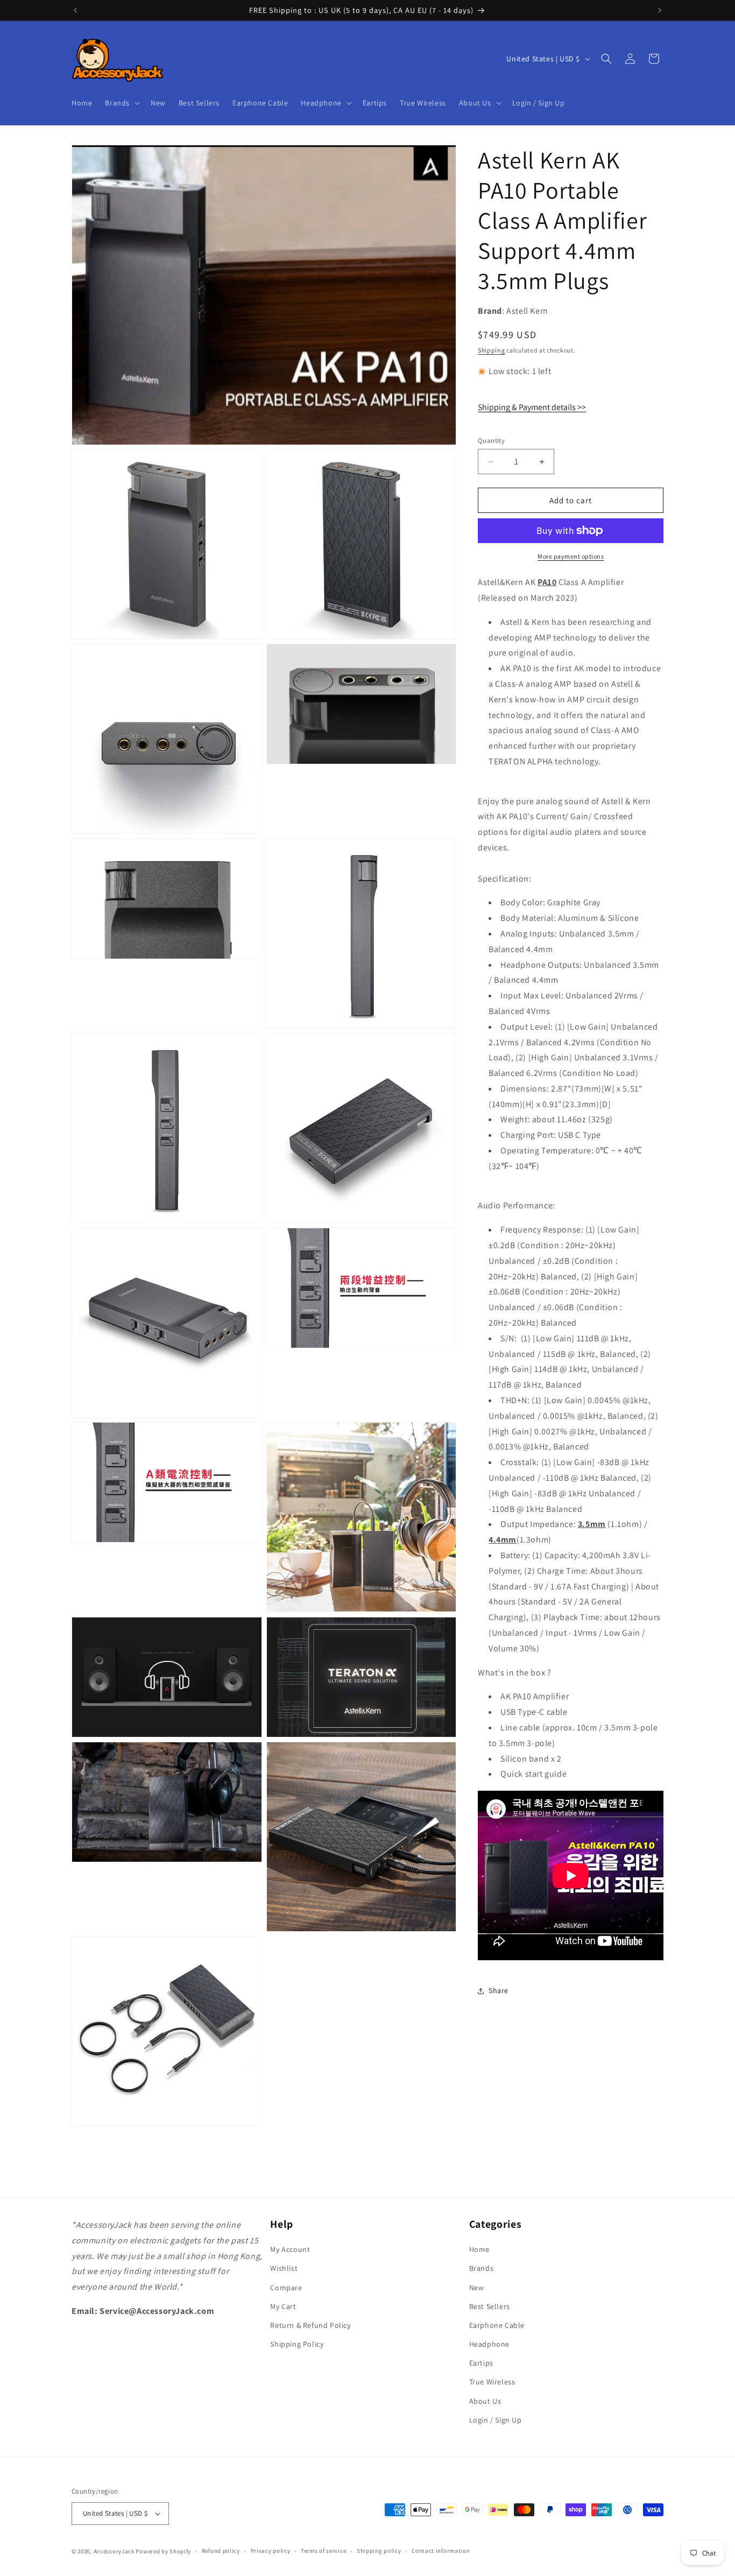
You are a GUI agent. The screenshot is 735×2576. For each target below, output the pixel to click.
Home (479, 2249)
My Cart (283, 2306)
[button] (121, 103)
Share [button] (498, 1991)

» PROBLEM TO WORK ON:
When a line carries an image, skip the image and repeat everything else above exactly as written.

» RESPONSE TO THE TASK:
You are a GUI agent. The screenshot is 735×2576. For each target below, output the pixel to click.
Home (479, 2249)
My Cart (283, 2306)
[button] (121, 103)
Share [button] (498, 1991)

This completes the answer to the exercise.